Además de las olimpíadas del 92, María y yo sentimos que podía existir una Barcelona antes y otra después del viaje de Silvia, porque uno siempre está aquí necesariamente con visión objetiva, trajinando con el metro hacia todas direcciones y queriendo vivir emociones fuertes dentro de lo que permite el tiempo. Sin embargo, pocas veces uno sube a la montaña. Debe ser que no siempre se reciben visitas que inspiren hacerlo.

(FIN)

Foto del autor
El puerto deportivo de Barcelona al atardecer. Al fondo a la izquierda, Montjuic, un cerro que ofrece la bienvenida o el adiós en dependencia de los hechos. Esta montaña fue el corazón de los juegos olímpicos celebrados en 1992. Barcelona, para crecer, históricamente ha tenido que inventarse grandes eventos. En 2004 organizó el Fórum Universal de las Culturas, con nuevas construcciones al lado del mar en la periferia de la ciudad. Mucho antes, tuvo dos Exposiciones Universales, una a finales del siglo XIX y otra a principios del XX.

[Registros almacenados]
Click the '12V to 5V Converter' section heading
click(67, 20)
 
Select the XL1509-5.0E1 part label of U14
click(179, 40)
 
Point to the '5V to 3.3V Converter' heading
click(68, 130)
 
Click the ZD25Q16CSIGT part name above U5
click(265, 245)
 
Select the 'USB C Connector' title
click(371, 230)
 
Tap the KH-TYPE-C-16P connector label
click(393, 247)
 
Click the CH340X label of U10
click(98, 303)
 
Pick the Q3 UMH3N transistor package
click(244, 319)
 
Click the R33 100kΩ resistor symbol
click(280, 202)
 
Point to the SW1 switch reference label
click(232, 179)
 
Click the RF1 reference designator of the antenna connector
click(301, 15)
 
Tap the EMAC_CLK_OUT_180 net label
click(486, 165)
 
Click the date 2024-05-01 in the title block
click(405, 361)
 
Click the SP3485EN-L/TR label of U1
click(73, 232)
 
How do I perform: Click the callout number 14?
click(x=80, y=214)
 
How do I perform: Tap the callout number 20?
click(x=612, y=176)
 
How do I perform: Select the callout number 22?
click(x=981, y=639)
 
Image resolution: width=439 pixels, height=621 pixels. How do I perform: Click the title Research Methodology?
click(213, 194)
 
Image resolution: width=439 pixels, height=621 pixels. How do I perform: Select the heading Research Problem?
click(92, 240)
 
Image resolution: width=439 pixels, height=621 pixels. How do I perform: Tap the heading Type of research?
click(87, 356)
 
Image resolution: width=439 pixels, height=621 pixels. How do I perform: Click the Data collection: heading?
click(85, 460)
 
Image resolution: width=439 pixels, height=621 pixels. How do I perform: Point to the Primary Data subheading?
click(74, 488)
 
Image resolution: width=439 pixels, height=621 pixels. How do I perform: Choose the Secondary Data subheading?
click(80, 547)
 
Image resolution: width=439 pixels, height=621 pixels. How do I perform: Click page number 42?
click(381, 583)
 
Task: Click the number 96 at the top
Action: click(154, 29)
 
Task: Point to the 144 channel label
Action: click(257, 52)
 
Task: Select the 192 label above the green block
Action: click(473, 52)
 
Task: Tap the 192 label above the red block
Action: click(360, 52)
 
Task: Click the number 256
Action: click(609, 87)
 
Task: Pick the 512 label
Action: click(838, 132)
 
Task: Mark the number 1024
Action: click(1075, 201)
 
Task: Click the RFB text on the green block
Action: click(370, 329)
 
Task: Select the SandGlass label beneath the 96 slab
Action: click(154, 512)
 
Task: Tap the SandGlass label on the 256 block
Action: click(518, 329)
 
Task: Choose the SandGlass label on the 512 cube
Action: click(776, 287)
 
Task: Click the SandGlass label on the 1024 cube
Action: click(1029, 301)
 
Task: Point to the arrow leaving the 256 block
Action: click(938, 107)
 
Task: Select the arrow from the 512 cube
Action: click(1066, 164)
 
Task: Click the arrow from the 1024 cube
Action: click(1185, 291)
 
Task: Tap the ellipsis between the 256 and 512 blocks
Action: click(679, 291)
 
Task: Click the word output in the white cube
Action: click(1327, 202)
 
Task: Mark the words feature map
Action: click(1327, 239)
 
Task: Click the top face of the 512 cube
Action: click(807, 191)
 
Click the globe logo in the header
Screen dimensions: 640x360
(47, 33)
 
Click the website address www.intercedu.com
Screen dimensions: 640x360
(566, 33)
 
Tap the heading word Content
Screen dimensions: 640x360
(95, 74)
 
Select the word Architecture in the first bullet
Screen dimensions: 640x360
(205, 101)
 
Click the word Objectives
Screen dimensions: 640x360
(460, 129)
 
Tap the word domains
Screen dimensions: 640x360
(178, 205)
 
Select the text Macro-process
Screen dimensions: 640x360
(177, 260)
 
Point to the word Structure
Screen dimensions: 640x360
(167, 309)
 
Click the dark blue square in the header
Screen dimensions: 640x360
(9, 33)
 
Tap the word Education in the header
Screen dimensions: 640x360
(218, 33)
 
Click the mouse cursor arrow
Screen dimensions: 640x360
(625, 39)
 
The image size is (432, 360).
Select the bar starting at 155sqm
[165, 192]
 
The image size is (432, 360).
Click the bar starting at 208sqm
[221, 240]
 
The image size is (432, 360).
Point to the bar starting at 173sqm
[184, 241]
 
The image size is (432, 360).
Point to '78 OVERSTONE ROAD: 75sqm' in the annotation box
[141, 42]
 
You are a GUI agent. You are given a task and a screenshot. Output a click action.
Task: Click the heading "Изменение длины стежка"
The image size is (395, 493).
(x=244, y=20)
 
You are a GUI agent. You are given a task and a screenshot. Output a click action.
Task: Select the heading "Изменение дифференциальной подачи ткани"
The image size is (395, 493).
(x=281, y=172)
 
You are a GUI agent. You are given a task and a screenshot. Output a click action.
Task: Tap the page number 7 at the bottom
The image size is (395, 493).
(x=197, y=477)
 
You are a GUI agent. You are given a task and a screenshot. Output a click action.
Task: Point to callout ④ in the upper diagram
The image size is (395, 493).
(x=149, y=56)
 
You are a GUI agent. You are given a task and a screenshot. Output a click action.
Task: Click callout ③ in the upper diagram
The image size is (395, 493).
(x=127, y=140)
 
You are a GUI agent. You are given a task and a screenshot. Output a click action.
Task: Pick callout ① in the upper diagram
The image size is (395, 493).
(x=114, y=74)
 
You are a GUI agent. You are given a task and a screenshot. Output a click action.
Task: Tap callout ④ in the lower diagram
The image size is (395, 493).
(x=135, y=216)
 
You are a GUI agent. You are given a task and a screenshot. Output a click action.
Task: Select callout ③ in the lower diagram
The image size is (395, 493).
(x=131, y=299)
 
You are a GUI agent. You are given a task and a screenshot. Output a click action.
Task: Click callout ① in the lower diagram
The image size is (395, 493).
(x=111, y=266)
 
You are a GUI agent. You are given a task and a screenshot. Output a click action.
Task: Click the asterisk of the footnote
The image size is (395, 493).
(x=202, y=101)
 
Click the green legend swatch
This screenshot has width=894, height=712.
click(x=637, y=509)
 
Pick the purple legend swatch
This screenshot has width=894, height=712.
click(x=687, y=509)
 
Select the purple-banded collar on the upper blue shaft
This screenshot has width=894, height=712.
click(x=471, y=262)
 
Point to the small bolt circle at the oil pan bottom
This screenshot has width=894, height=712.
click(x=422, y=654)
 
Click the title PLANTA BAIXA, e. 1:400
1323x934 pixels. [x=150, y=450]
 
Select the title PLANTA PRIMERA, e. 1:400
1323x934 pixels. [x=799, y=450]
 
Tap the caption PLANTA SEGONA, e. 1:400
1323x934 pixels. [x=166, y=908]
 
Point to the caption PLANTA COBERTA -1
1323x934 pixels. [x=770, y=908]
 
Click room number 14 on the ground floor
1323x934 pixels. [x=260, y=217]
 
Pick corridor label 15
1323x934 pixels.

§ **CONSIGNA DE TRABAJO 1**:
Según el fragmento sobre Barcelona, ¿qué evento organizó la ciudad en 2004?
§ **CONSIGNA DE TRABAJO 2**:
Extrae del fragmento sobre Barcelona el pasaje literal que comienza con "Foto del autor" y sigue hasta "principios del XX.".

§ **RESPUESTA FINAL 1**:
El Fórum Universal de las Culturas.

§ **RESPUESTA FINAL 2**:
Foto del autor
El puerto deportivo de Barcelona al atardecer. Al fondo a la izquierda, Montjuic, un cerro que ofrece la bienvenida o el adiós en dependencia de los hechos. Esta montaña fue el corazón de los juegos olímpicos celebrados en 1992. Barcelona, para crecer, históricamente ha tenido que inventarse grandes eventos. En 2004 organizó el Fórum Universal de las Culturas, con nuevas construcciones al lado del mar en la periferia de la ciudad. Mucho antes, tuvo dos Exposiciones Universales, una a finales del siglo XIX y otra a principios del XX.